Enhancing Internal Electric Field of Metal-Free Donor-Acceptor Conjugated Photocatalysts for Efficient Photocatalytic Degradation of Tetracycline and CO2 Reduction.

Abstract

Constructing alternating donor-acceptor (D-A) units within g-C₃N₄ represents an effective strategy for enhancing photocatalytic performance through improved charge carrier separation while concurrently addressing energy shortages and facilitating wastewater remediation. Here, a series of D-A-type conjugated photocatalysts (CNBTC-X) are prepared using g-C₃N₄ as an acceptor unit and different masses of 5-bromo-2-thiophenecarboxaldehyde (BTC) as a donor unit by a one-step thermal polymerization. CNBTC-50 presents higher photocatalytic properties for CO₂ reduction coupled with tetracycline (TC) removal than those of g-C₃N₄, CNBTC-10, CNBTC-30, and CNBTC-70. The introduction of the unique electron-donor-acceptor structure effectively drives the separation and transfer of photoinduced carriers while reducing the internal carrier transfer hindrance. Photocatalytic experiments reveal that the CNBTC-50 photocatalyst achieves up to 94.6% TC removal under visible light irradiation conditions. Compared with that of the pristine g-C₃N₄, the photocatalytic degradation reaction rate constant of CNBTC-50 is significantly increased by about 3.87 times.
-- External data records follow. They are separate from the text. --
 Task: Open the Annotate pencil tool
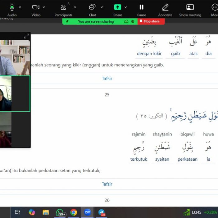coord(165,7)
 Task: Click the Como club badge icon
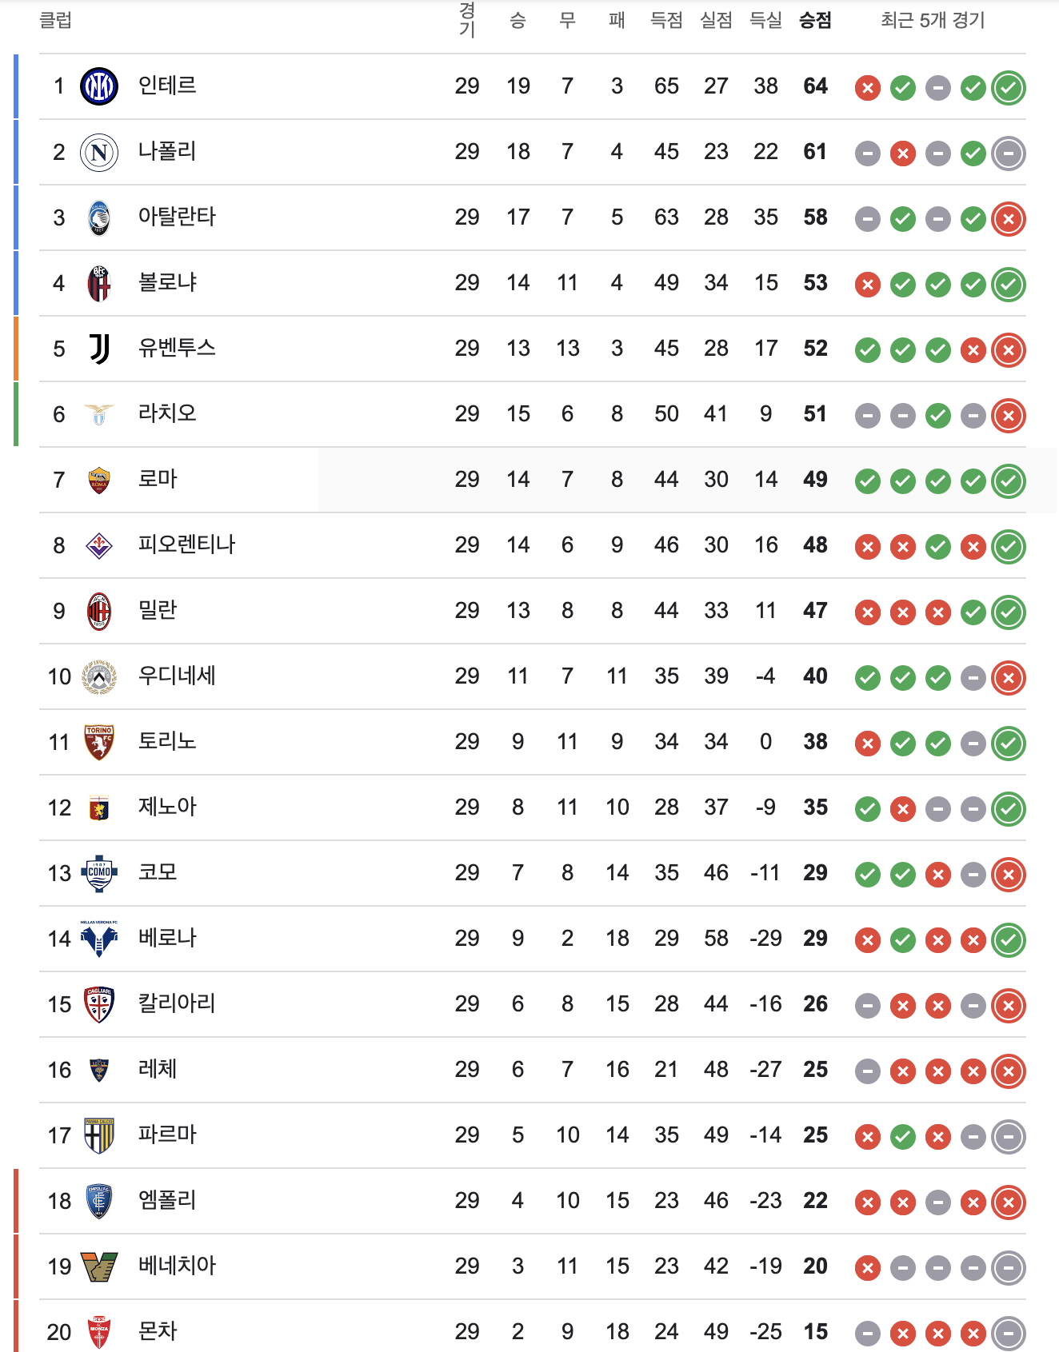pyautogui.click(x=99, y=873)
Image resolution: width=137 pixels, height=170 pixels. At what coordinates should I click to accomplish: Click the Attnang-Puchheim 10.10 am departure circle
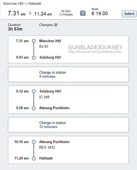[x=34, y=142]
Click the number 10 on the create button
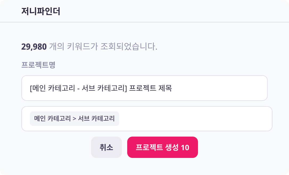289x175 pixels. pyautogui.click(x=185, y=148)
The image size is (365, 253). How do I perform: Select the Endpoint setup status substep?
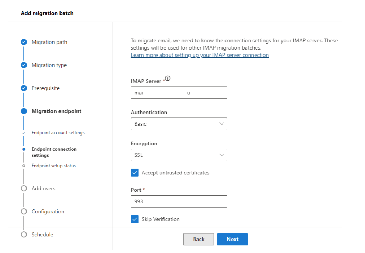point(53,166)
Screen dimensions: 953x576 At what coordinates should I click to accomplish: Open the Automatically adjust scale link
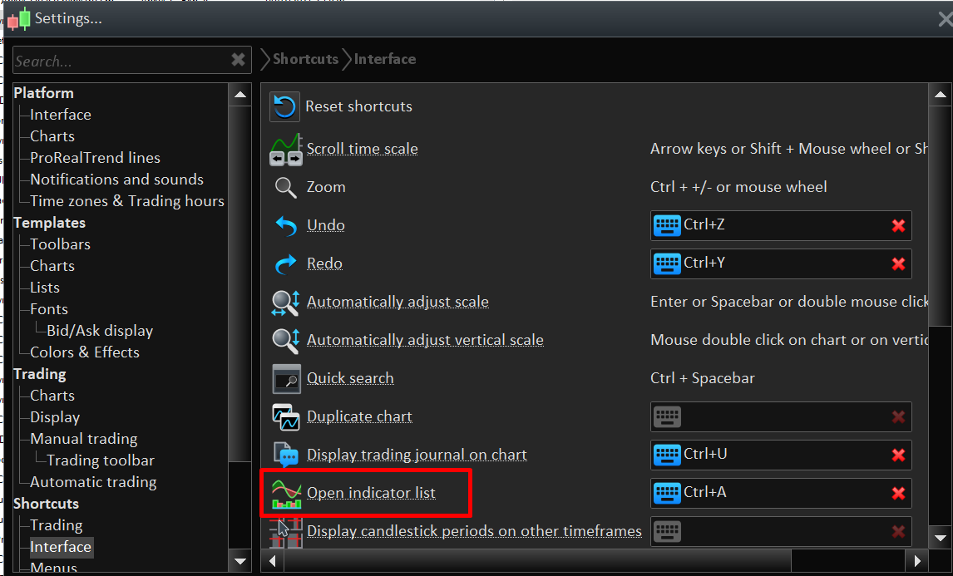click(x=397, y=302)
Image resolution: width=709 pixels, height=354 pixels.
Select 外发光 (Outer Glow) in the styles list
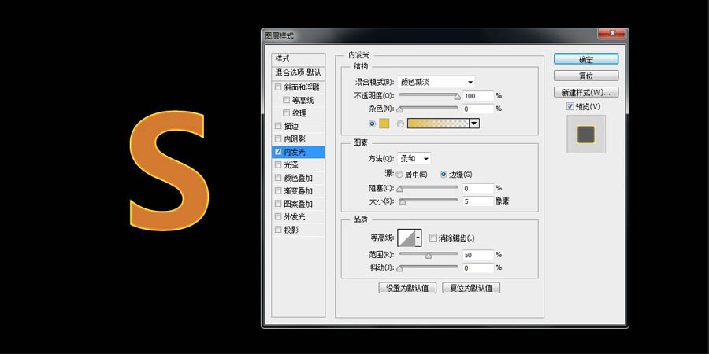(x=295, y=216)
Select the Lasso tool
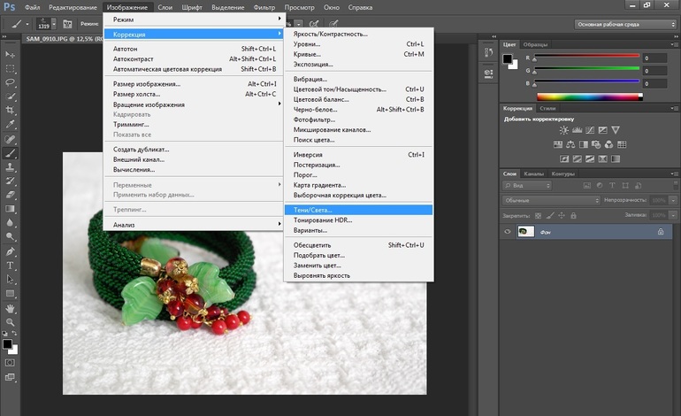Screen dimensions: 681x416 11,81
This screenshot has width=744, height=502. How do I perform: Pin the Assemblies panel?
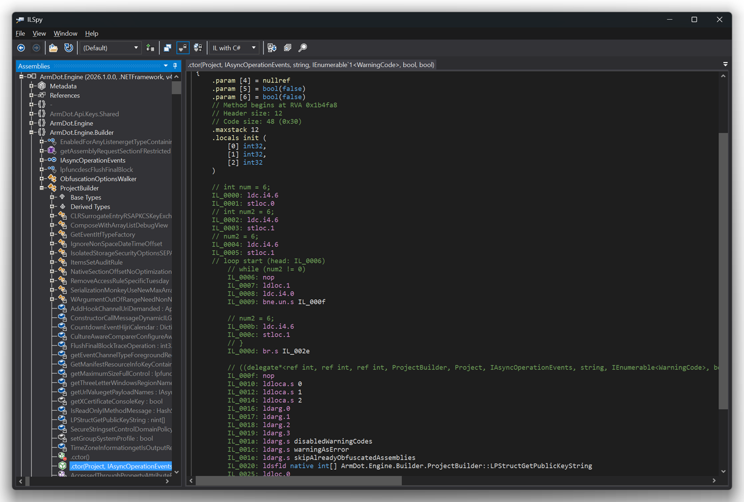pos(175,66)
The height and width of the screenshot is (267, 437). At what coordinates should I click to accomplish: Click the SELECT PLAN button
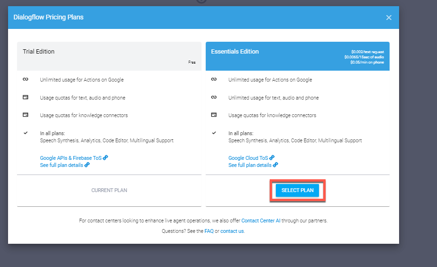pyautogui.click(x=297, y=190)

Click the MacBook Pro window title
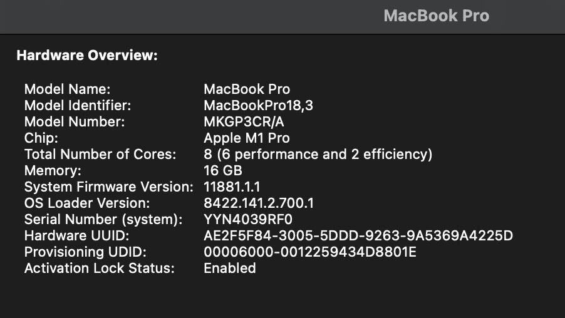coord(436,16)
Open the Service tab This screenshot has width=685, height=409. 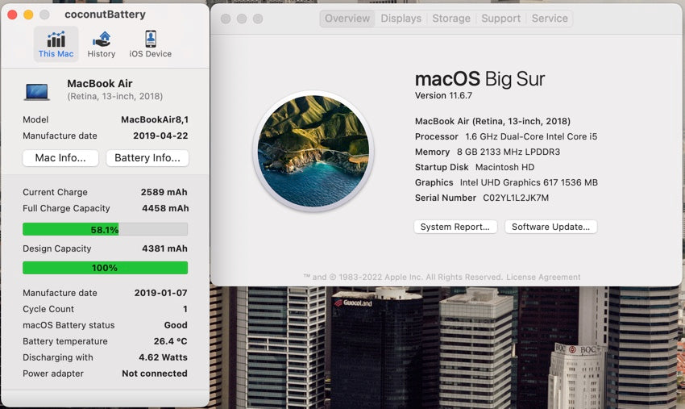(x=550, y=19)
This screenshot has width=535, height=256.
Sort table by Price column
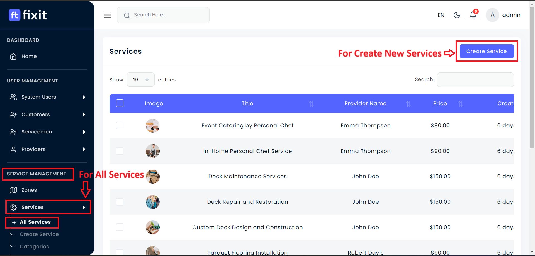pos(460,104)
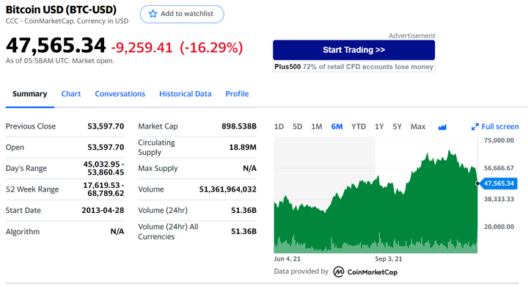Screen dimensions: 528x287
Task: Select the 1D chart range
Action: click(x=279, y=127)
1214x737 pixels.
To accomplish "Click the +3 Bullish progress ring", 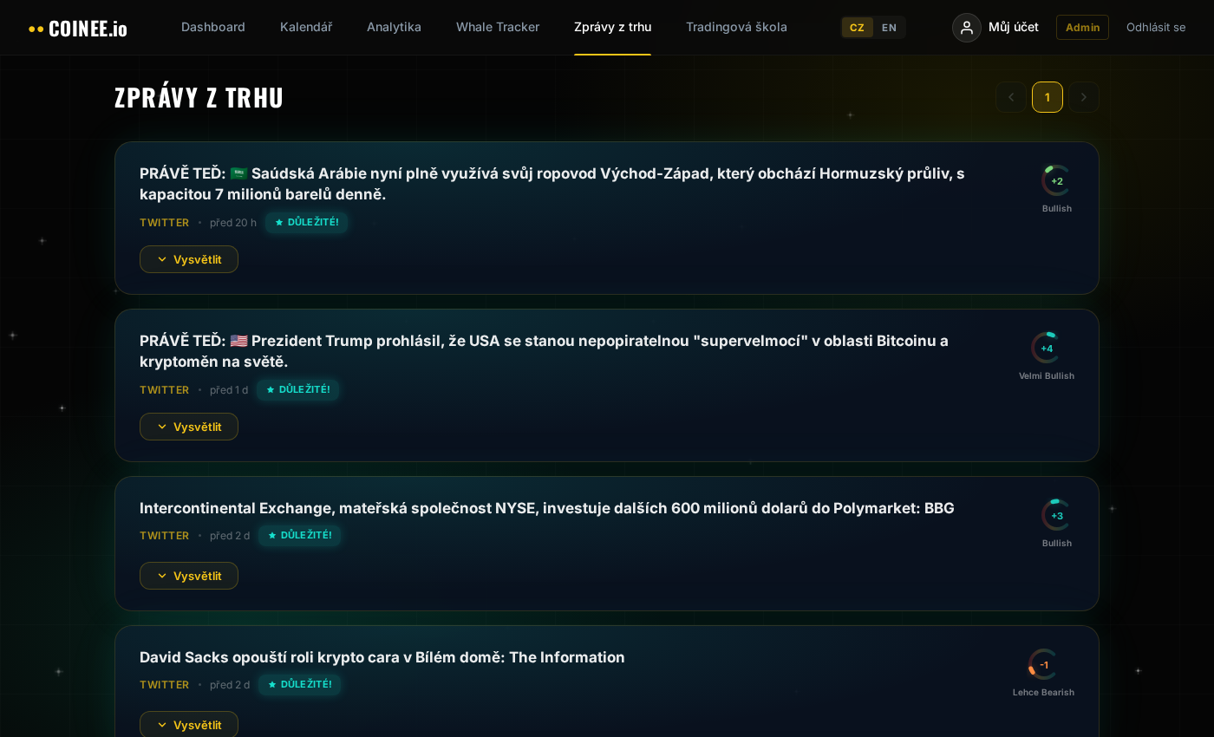I will (1054, 514).
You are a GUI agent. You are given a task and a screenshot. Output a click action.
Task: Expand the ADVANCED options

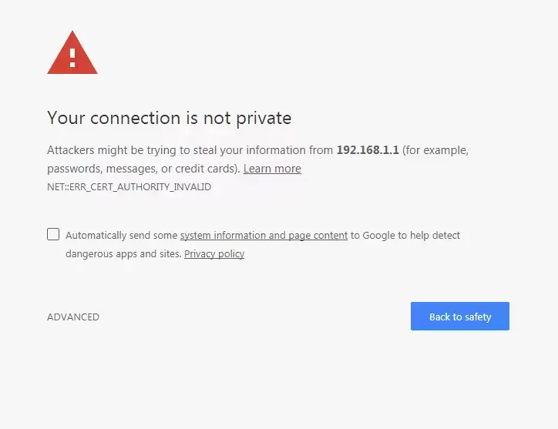coord(73,317)
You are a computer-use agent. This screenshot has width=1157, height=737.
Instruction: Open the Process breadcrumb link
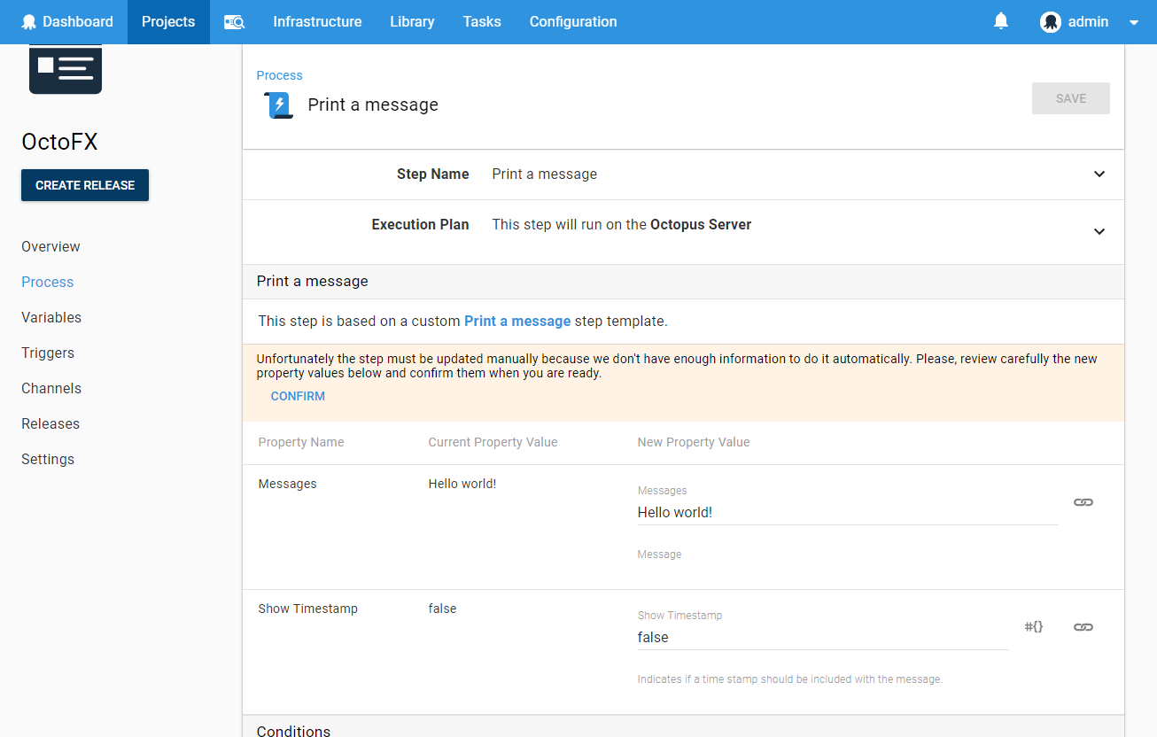coord(279,75)
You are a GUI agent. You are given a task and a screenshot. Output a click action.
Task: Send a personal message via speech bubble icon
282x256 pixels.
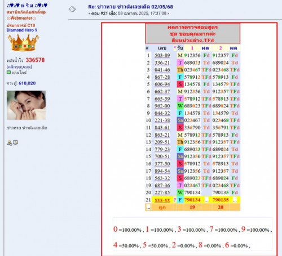tap(15, 143)
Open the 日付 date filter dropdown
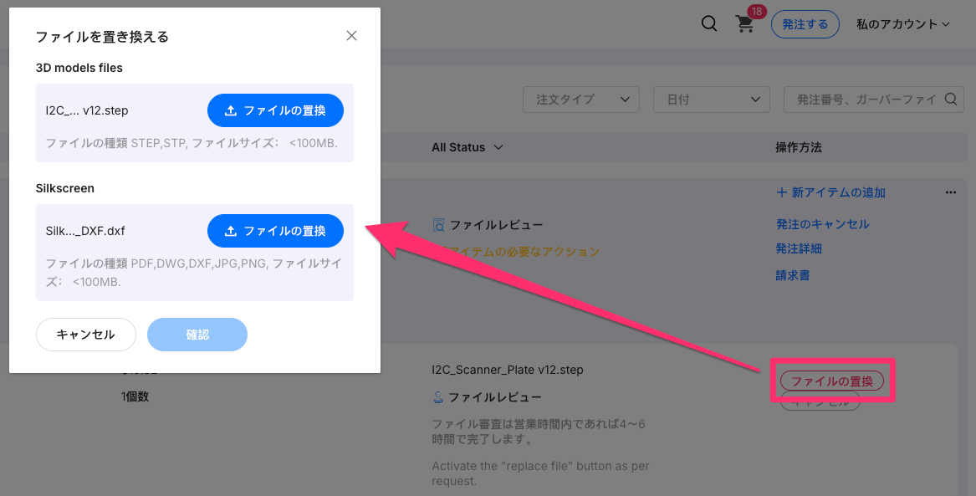The width and height of the screenshot is (976, 496). click(x=711, y=100)
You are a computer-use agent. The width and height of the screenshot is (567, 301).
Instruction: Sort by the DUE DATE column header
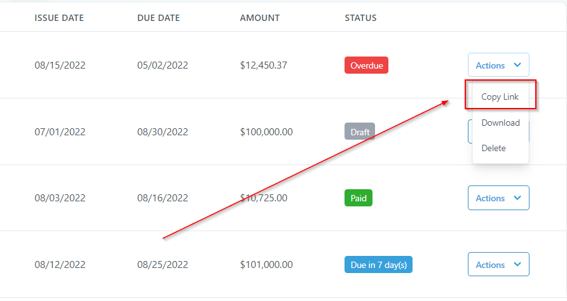pyautogui.click(x=158, y=18)
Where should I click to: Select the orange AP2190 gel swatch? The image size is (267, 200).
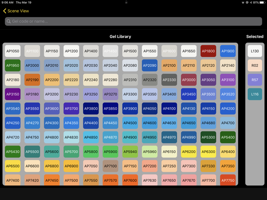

The study examines the influence of various reaction parameters on degradation activity, including catalyst concentration, pH, and TC concentration. Additionally, LC-MS is utilized to perform a comprehensive analysis of the intermediates and pathways involved in TC degradation. Furthermore, CNBTC-50 demonstrates remarkable photocatalytic CO₂ reduction activity, achieving rates of 20.83 μmol g^-1 h^-1 (CO) and 9.36 μmol g^-1 h^-1 (CH₄), which are 10.68 and 5.98 times more efficient than those of g-C₃N₄, respectively. This work aims to offer valuable guidance for the rational design of nonmetal D-A-structured catalysts and effectively integrates reaction systems to couple CO₂ reduction with antibiotic removal.